[Items from a data source]
[Start of section]

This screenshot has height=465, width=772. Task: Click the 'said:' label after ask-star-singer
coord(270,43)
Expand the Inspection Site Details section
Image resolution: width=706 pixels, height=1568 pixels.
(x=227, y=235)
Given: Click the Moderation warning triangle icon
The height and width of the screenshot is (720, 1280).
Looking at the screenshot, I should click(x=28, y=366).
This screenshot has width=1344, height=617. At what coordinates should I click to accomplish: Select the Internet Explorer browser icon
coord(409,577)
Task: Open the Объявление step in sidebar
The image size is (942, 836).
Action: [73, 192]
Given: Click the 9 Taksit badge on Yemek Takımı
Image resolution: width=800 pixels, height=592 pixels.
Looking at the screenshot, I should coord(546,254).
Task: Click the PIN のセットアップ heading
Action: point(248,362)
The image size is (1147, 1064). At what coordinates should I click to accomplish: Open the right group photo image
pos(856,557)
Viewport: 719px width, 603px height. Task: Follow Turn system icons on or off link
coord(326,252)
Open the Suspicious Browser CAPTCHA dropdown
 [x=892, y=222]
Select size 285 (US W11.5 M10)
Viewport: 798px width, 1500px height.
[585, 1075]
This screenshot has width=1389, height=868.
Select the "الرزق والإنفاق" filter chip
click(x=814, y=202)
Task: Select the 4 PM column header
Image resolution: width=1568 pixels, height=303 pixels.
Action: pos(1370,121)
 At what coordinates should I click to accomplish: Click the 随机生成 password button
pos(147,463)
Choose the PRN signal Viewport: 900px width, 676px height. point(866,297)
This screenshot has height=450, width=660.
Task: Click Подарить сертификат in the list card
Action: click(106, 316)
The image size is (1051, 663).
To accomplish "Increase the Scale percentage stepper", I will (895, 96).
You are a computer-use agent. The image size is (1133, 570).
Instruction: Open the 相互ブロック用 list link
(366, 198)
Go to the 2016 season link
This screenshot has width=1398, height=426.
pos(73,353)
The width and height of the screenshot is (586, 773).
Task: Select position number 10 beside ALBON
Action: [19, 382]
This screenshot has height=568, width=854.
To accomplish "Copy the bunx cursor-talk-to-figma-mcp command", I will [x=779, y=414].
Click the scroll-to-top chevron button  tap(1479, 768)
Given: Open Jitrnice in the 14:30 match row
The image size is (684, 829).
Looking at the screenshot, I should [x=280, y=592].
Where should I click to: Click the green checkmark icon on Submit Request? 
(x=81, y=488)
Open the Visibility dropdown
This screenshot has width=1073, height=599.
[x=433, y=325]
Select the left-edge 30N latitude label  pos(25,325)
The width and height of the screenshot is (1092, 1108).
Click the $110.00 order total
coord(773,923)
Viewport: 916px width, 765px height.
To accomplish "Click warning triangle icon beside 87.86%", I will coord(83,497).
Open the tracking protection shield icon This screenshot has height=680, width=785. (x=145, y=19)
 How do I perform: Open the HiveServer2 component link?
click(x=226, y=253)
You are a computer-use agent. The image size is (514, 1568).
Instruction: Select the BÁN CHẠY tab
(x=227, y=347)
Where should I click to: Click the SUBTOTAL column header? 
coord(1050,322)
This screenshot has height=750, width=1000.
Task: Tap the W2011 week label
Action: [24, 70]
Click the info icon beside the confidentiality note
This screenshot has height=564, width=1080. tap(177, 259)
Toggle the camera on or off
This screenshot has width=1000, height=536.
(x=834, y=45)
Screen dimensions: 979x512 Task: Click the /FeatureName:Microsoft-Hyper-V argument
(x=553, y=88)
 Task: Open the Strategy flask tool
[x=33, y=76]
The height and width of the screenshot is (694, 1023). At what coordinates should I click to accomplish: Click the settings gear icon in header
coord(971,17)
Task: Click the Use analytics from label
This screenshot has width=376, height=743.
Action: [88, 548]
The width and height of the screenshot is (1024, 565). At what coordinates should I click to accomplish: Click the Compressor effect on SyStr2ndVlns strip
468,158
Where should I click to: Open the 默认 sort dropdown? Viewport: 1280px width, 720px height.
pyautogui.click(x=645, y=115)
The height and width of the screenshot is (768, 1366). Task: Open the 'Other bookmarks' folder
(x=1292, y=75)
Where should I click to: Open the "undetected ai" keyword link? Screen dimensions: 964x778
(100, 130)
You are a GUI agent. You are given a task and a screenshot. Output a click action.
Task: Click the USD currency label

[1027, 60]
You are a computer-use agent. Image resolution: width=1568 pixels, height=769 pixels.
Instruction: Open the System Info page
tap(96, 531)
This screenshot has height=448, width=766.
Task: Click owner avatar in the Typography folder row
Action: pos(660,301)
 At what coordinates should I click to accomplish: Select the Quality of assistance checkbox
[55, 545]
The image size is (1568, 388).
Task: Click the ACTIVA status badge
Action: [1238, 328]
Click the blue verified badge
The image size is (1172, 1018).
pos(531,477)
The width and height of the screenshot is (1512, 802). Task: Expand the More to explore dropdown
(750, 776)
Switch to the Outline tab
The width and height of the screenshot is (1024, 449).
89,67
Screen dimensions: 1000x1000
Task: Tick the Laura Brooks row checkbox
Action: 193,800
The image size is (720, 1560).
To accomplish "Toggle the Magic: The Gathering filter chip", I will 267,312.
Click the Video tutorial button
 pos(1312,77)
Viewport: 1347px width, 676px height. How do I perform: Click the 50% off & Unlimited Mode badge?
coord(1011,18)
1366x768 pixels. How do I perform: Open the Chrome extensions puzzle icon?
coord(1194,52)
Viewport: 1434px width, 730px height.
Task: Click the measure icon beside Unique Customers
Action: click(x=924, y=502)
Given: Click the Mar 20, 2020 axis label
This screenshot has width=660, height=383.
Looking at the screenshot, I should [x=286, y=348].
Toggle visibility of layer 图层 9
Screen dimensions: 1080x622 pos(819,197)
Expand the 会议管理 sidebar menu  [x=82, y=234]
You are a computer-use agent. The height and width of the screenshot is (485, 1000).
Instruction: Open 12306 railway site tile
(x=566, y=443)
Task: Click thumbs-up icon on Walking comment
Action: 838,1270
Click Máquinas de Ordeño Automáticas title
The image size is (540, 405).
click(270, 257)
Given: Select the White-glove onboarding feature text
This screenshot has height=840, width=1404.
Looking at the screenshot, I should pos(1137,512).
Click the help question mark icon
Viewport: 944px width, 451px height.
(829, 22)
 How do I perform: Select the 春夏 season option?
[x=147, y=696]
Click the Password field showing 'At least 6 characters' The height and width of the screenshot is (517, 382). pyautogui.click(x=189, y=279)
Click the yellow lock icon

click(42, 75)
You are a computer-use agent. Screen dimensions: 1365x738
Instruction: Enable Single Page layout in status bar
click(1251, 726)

[End of section]

■ **Problem description**: Copy all of the data exactly. Skip nothing.

■ **Answer box**:
This screenshot has height=465, width=772. Task: Click the 'said:' label after ask-star-singer
coord(270,43)
Expand the Inspection Site Details section
Image resolution: width=706 pixels, height=1568 pixels.
(x=227, y=235)
Given: Click the Moderation warning triangle icon
The height and width of the screenshot is (720, 1280).
Looking at the screenshot, I should click(x=28, y=366).
This screenshot has width=1344, height=617. At what coordinates should I click to accomplish: Select the Internet Explorer browser icon
coord(409,577)
Task: Open the Объявление step in sidebar
The image size is (942, 836).
Action: [73, 192]
Given: Click the 9 Taksit badge on Yemek Takımı
Image resolution: width=800 pixels, height=592 pixels.
Looking at the screenshot, I should coord(546,254).
Task: Click the PIN のセットアップ heading
Action: point(248,362)
The image size is (1147, 1064). At what coordinates should I click to accomplish: Open the right group photo image
pos(856,557)
Viewport: 719px width, 603px height. Task: Follow Turn system icons on or off link
coord(326,252)
Open the Suspicious Browser CAPTCHA dropdown
 [x=892, y=222]
Select size 285 (US W11.5 M10)
Viewport: 798px width, 1500px height.
[585, 1075]
This screenshot has width=1389, height=868.
Select the "الرزق والإنفاق" filter chip
click(x=814, y=202)
Task: Select the 4 PM column header
Image resolution: width=1568 pixels, height=303 pixels.
Action: pos(1370,121)
 At what coordinates should I click to accomplish: Click the 随机生成 password button
pos(147,463)
Choose the PRN signal Viewport: 900px width, 676px height. point(866,297)
This screenshot has height=450, width=660.
Task: Click Подарить сертификат in the list card
Action: click(106, 316)
The image size is (1051, 663).
To accomplish "Increase the Scale percentage stepper", I will (895, 96).
You are a computer-use agent. The image size is (1133, 570).
Instruction: Open the 相互ブロック用 list link
(366, 198)
Go to the 2016 season link
This screenshot has width=1398, height=426.
pos(73,353)
The width and height of the screenshot is (586, 773).
Task: Select position number 10 beside ALBON
Action: [19, 382]
This screenshot has height=568, width=854.
To accomplish "Copy the bunx cursor-talk-to-figma-mcp command", I will [x=779, y=414].
Click the scroll-to-top chevron button  tap(1479, 768)
Given: Open Jitrnice in the 14:30 match row
The image size is (684, 829).
Looking at the screenshot, I should [x=280, y=592].
Where should I click to: Click the green checkmark icon on Submit Request? 
(x=81, y=488)
Open the Visibility dropdown
This screenshot has width=1073, height=599.
[x=433, y=325]
Select the left-edge 30N latitude label  pos(25,325)
The width and height of the screenshot is (1092, 1108).
Click the $110.00 order total
coord(773,923)
Viewport: 916px width, 765px height.
To accomplish "Click warning triangle icon beside 87.86%", I will coord(83,497).
Open the tracking protection shield icon This screenshot has height=680, width=785. (x=145, y=19)
 How do I perform: Open the HiveServer2 component link?
click(x=226, y=253)
You are a computer-use agent. The image size is (514, 1568).
Instruction: Select the BÁN CHẠY tab
(x=227, y=347)
Where should I click to: Click the SUBTOTAL column header? 
coord(1050,322)
This screenshot has height=750, width=1000.
Task: Tap the W2011 week label
Action: [24, 70]
Click the info icon beside the confidentiality note
This screenshot has height=564, width=1080. tap(177, 259)
Toggle the camera on or off
This screenshot has width=1000, height=536.
(x=834, y=45)
Screen dimensions: 979x512 Task: Click the /FeatureName:Microsoft-Hyper-V argument
(x=553, y=88)
 Task: Open the Strategy flask tool
[x=33, y=76]
The height and width of the screenshot is (694, 1023). At what coordinates should I click to accomplish: Click the settings gear icon in header
coord(971,17)
Task: Click the Use analytics from label
This screenshot has width=376, height=743.
Action: [88, 548]
The width and height of the screenshot is (1024, 565). At what coordinates should I click to accomplish: Click the Compressor effect on SyStr2ndVlns strip
468,158
Where should I click to: Open the 默认 sort dropdown? Viewport: 1280px width, 720px height.
pyautogui.click(x=645, y=115)
The height and width of the screenshot is (768, 1366). Task: Open the 'Other bookmarks' folder
(x=1292, y=75)
Where should I click to: Open the "undetected ai" keyword link? Screen dimensions: 964x778
(100, 130)
You are a GUI agent. You are given a task and a screenshot. Output a click action.
Task: Click the USD currency label

[1027, 60]
You are a computer-use agent. Image resolution: width=1568 pixels, height=769 pixels.
Instruction: Open the System Info page
tap(96, 531)
This screenshot has height=448, width=766.
Task: Click owner avatar in the Typography folder row
Action: pos(660,301)
 At what coordinates should I click to accomplish: Select the Quality of assistance checkbox
[55, 545]
The image size is (1568, 388).
Task: Click the ACTIVA status badge
Action: [1238, 328]
Click the blue verified badge
The image size is (1172, 1018).
pos(531,477)
The width and height of the screenshot is (1512, 802). Task: Expand the More to explore dropdown
(750, 776)
Switch to the Outline tab
The width and height of the screenshot is (1024, 449).
89,67
Screen dimensions: 1000x1000
Task: Tick the Laura Brooks row checkbox
Action: 193,800
The image size is (720, 1560).
To accomplish "Toggle the Magic: The Gathering filter chip", I will 267,312.
Click the Video tutorial button
 pos(1312,77)
Viewport: 1347px width, 676px height. How do I perform: Click the 50% off & Unlimited Mode badge?
coord(1011,18)
1366x768 pixels. How do I perform: Open the Chrome extensions puzzle icon?
coord(1194,52)
Viewport: 1434px width, 730px height.
Task: Click the measure icon beside Unique Customers
Action: click(x=924, y=502)
Given: Click the Mar 20, 2020 axis label
This screenshot has width=660, height=383.
Looking at the screenshot, I should [x=286, y=348].
Toggle visibility of layer 图层 9
Screen dimensions: 1080x622 pos(819,197)
Expand the 会议管理 sidebar menu  [x=82, y=234]
You are a computer-use agent. The height and width of the screenshot is (485, 1000).
Instruction: Open 12306 railway site tile
(x=566, y=443)
Task: Click thumbs-up icon on Walking comment
Action: 838,1270
Click Máquinas de Ordeño Automáticas title
The image size is (540, 405).
click(270, 257)
Given: Select the White-glove onboarding feature text
This screenshot has height=840, width=1404.
Looking at the screenshot, I should pos(1137,512).
Click the help question mark icon
Viewport: 944px width, 451px height.
(829, 22)
 How do I perform: Select the 春夏 season option?
[x=147, y=696]
Click the Password field showing 'At least 6 characters' The height and width of the screenshot is (517, 382). pyautogui.click(x=189, y=279)
Click the yellow lock icon

click(42, 75)
You are a computer-use agent. Screen dimensions: 1365x738
Instruction: Enable Single Page layout in status bar
click(1251, 726)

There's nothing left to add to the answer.